-- start of Entries provided --

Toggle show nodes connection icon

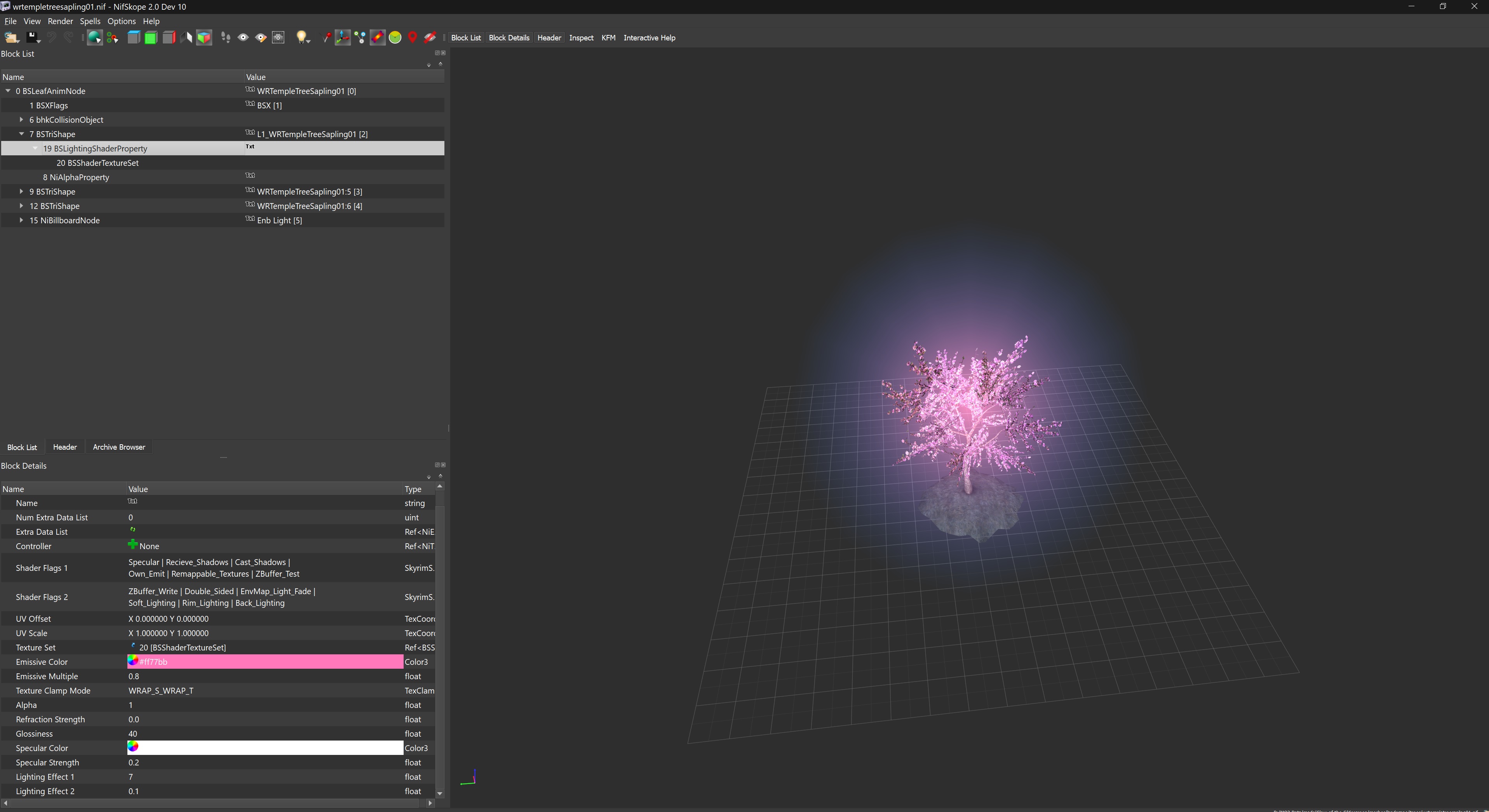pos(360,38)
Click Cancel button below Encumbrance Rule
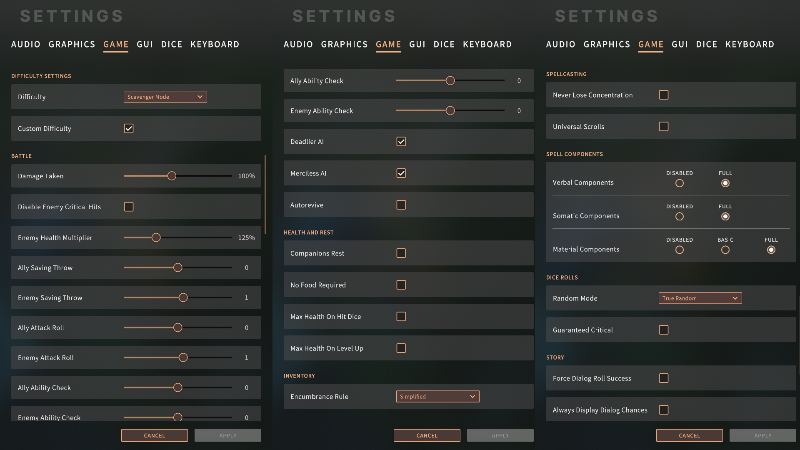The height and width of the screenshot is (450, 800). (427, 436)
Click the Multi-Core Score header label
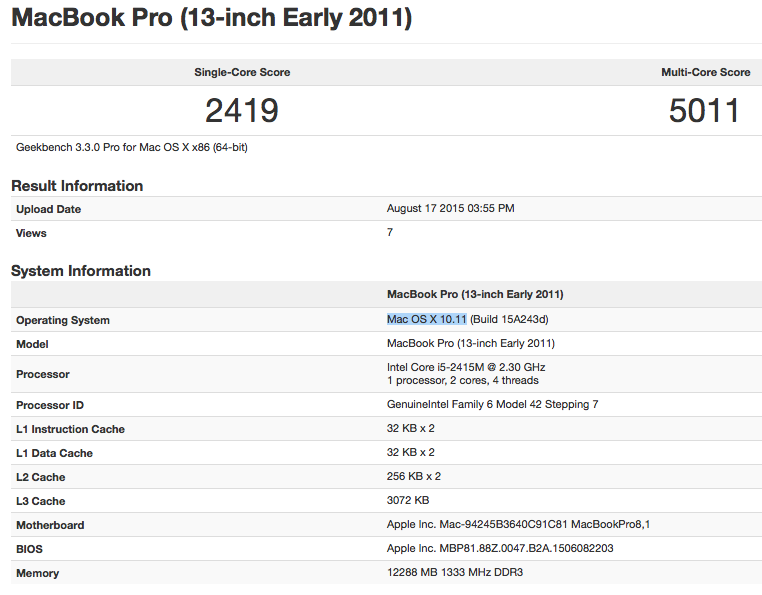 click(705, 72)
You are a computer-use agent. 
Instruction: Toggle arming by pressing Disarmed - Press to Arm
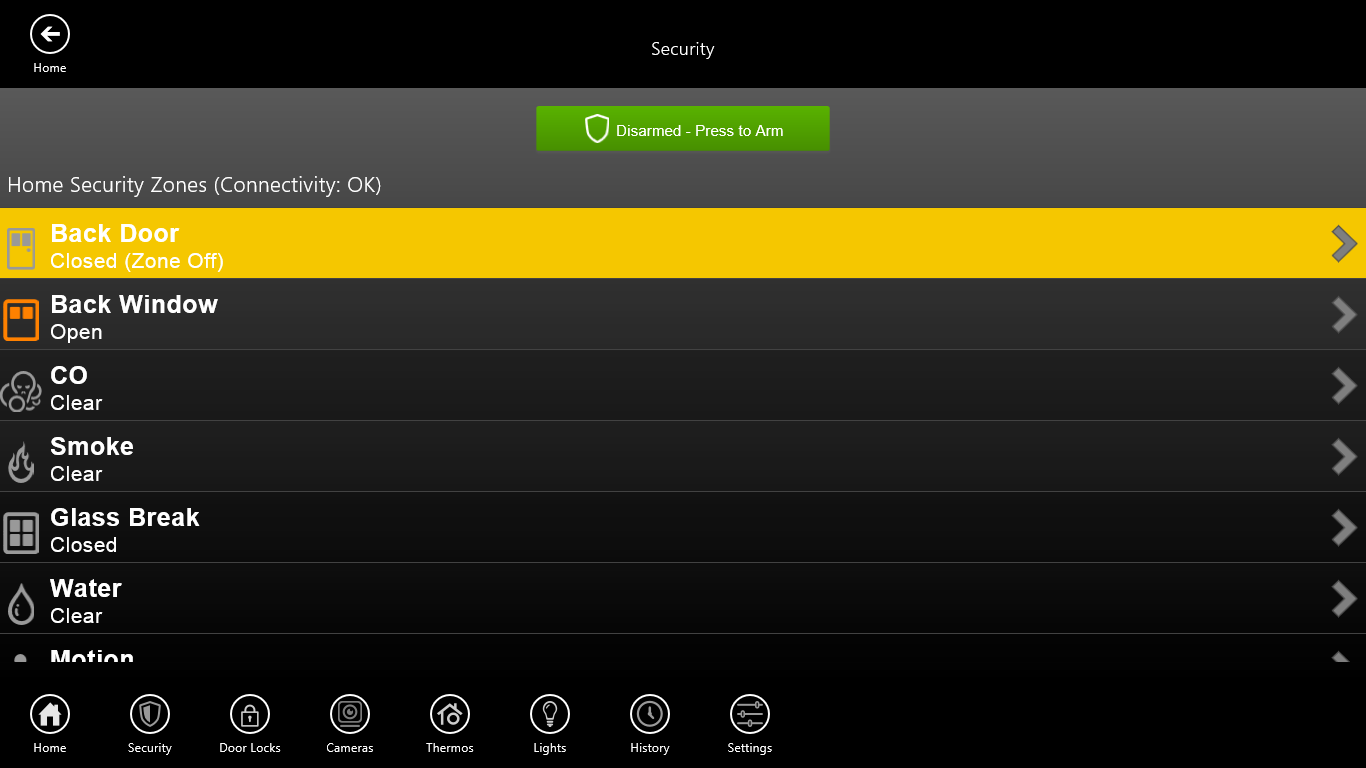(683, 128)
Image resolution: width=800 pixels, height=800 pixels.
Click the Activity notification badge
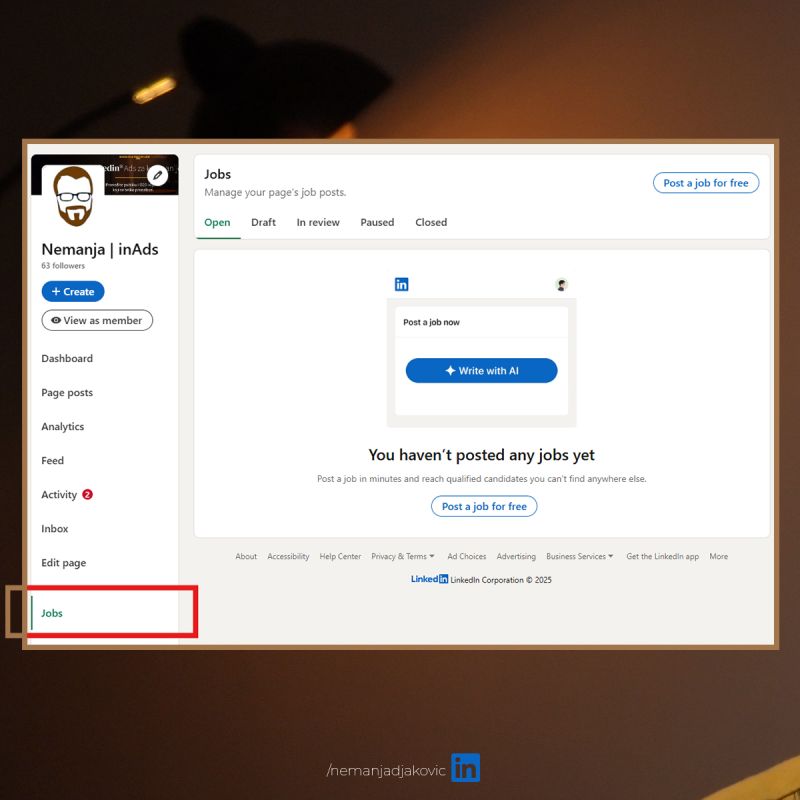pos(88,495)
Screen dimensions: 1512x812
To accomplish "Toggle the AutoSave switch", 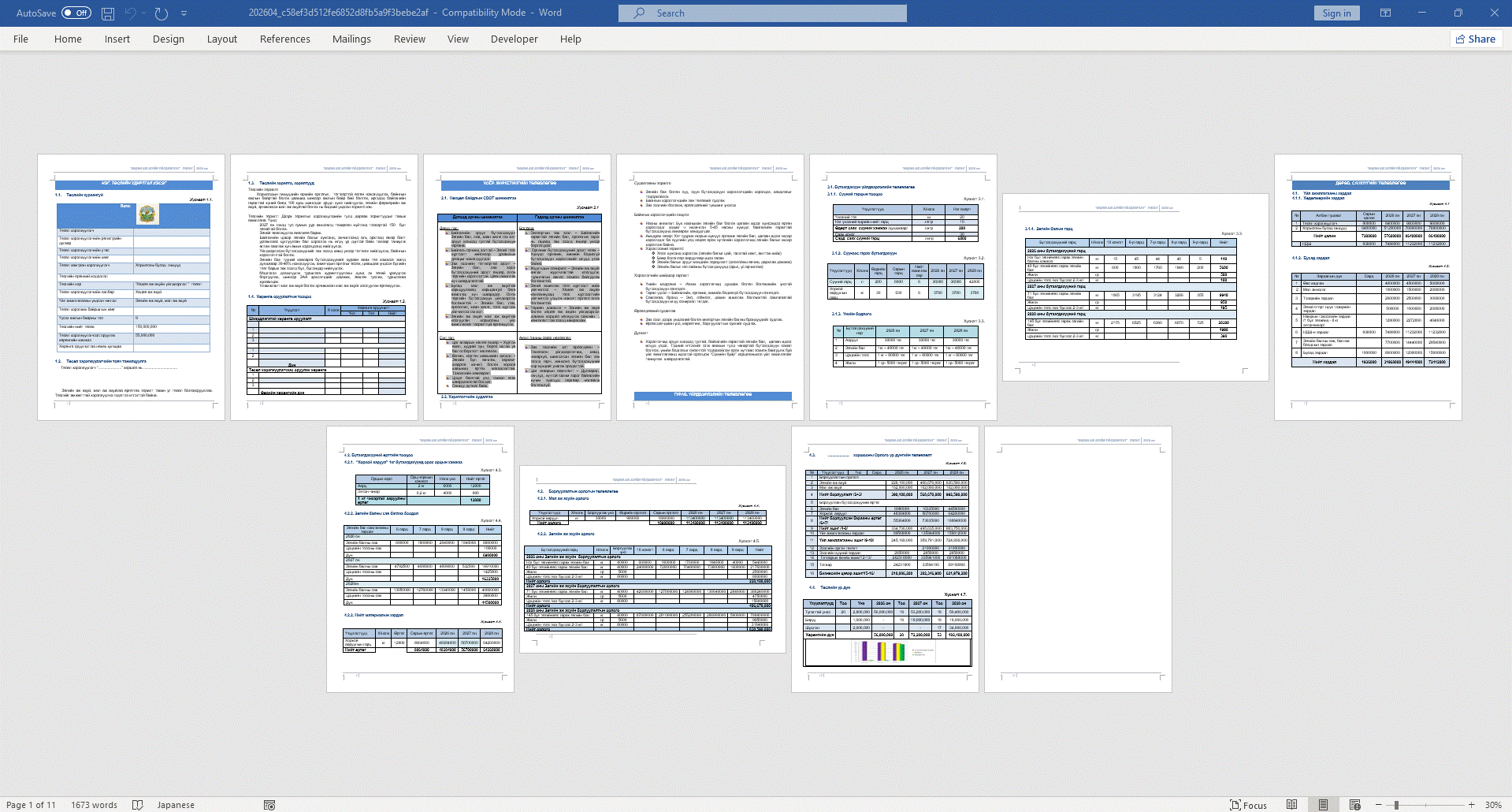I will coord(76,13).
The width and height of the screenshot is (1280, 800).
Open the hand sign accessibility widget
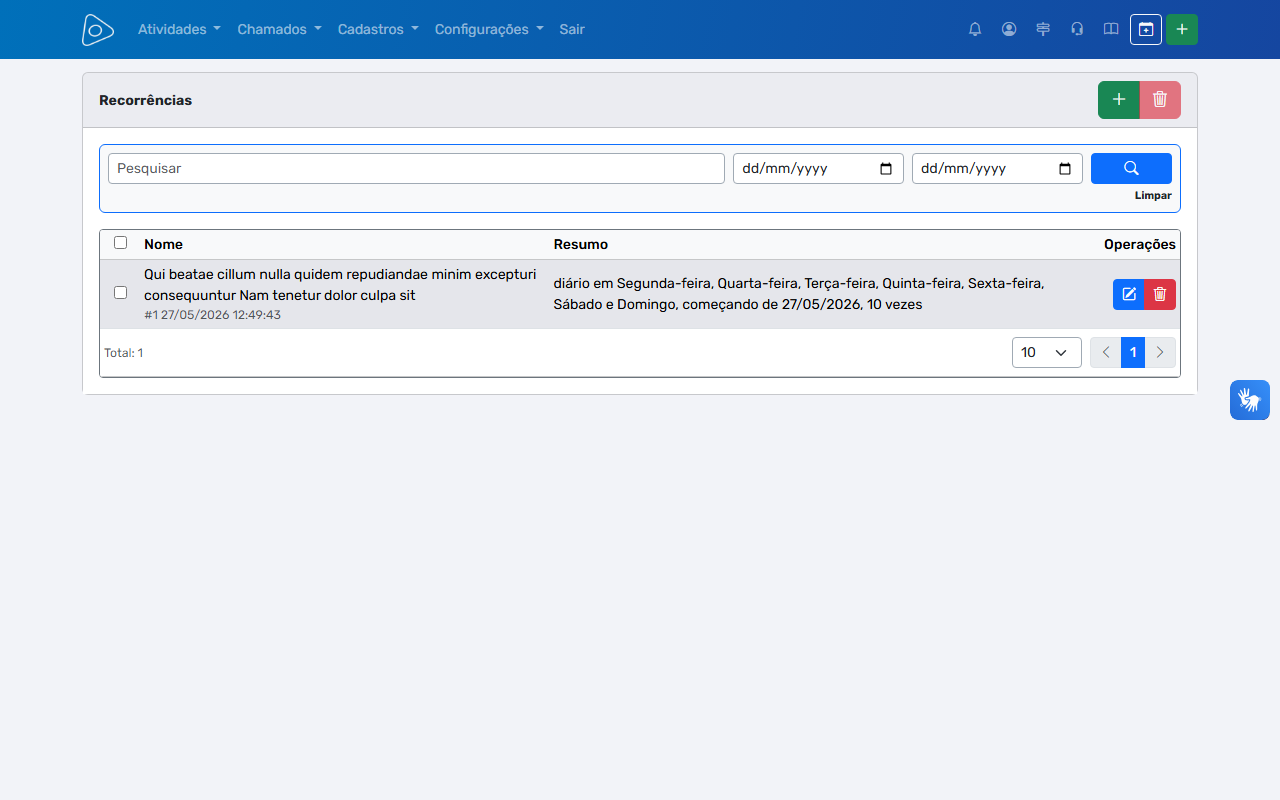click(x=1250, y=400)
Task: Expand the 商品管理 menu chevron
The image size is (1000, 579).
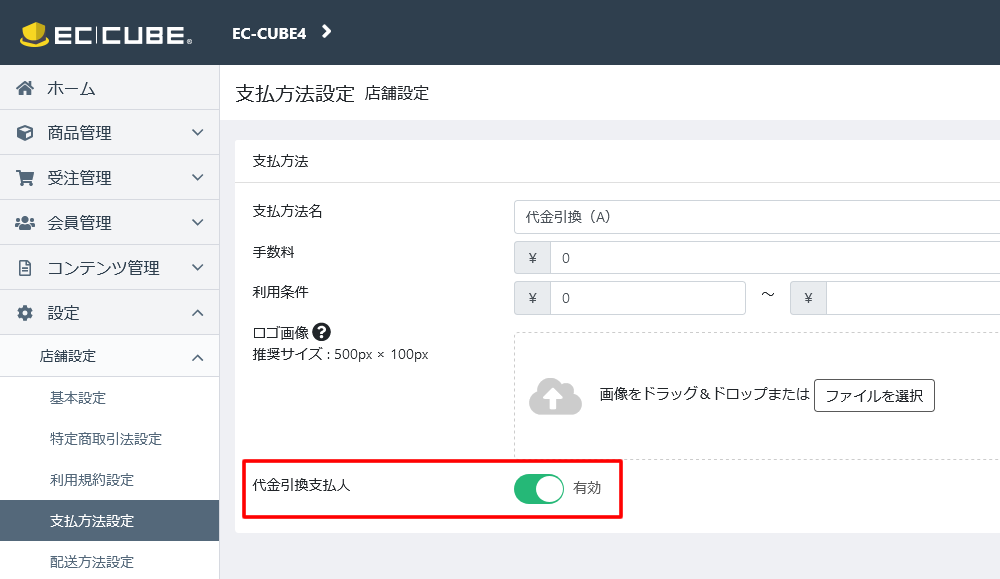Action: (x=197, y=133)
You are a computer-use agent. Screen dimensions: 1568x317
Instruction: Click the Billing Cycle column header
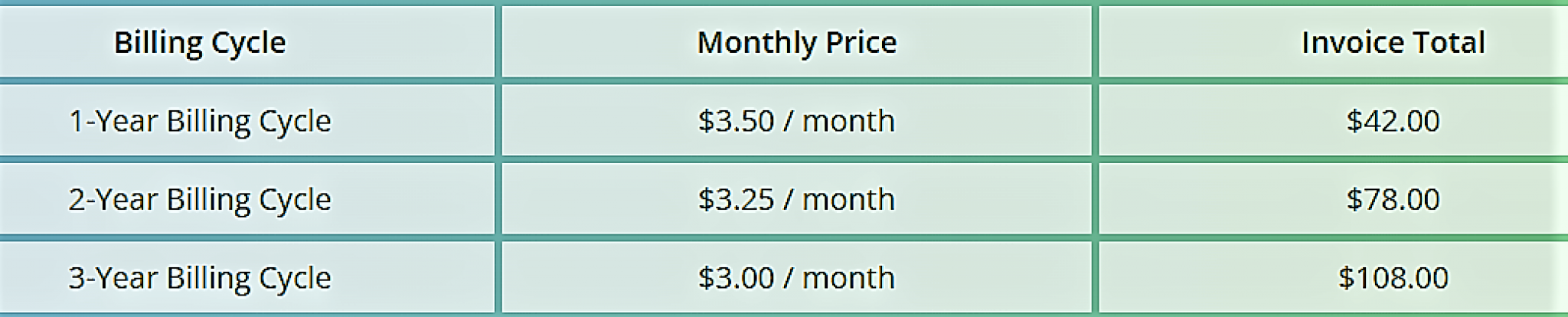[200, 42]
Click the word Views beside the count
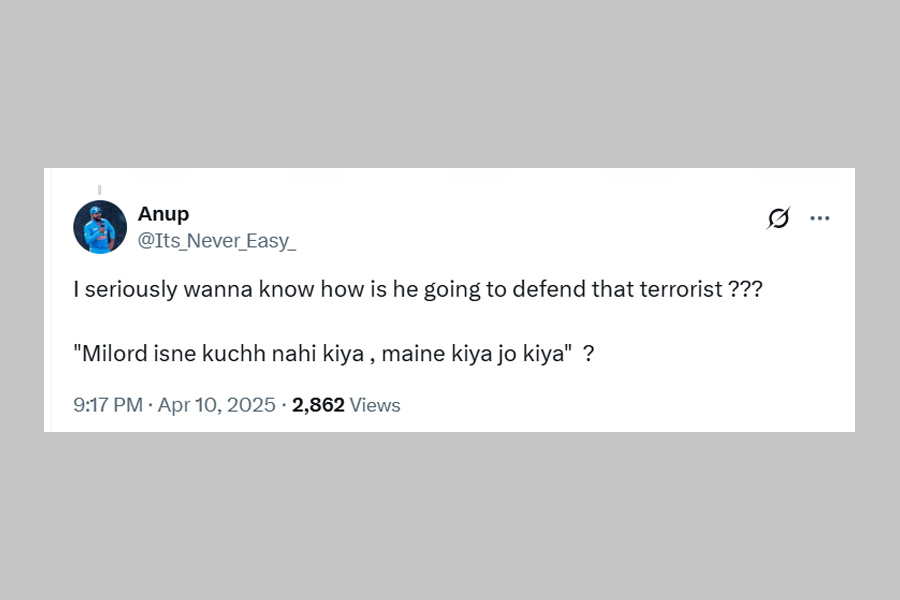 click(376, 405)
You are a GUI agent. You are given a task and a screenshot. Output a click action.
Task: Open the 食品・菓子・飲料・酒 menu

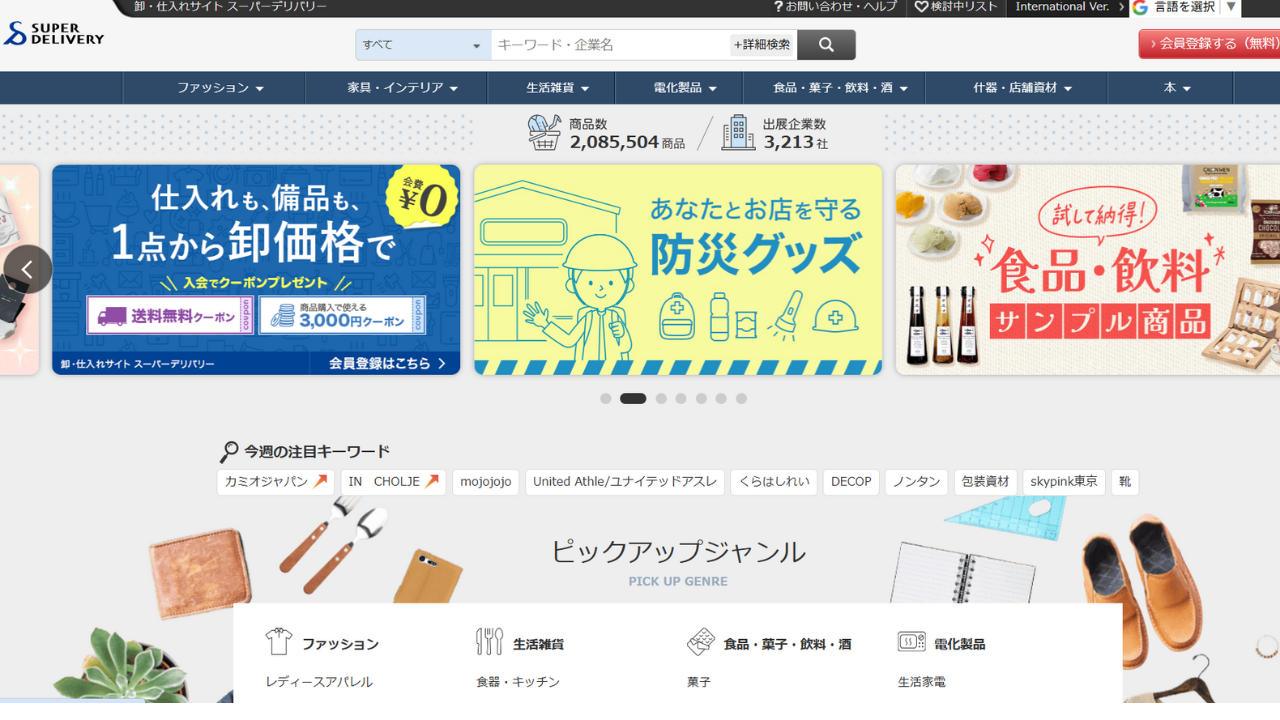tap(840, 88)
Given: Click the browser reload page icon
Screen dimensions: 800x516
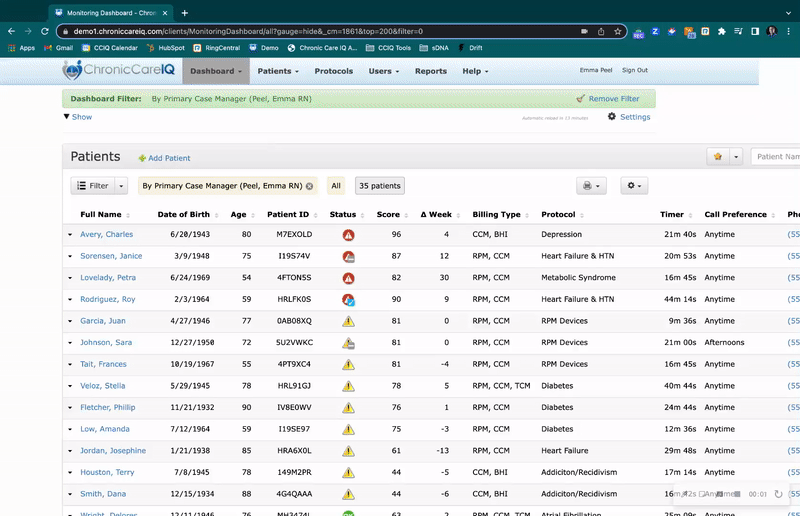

-- end of Entries provided --

Goal:
Copy the records exactly, starting at the line that contains "You are a GUI" and continuing through the end of the records. Leave the pictures out.

Exercise solution:
You are a GUI agent. You are given a task and a screenshot. Output a click action.
Task: Open the 食品・菓子・飲料・酒 menu

tap(840, 88)
Given: Click the browser reload page icon
Screen dimensions: 800x516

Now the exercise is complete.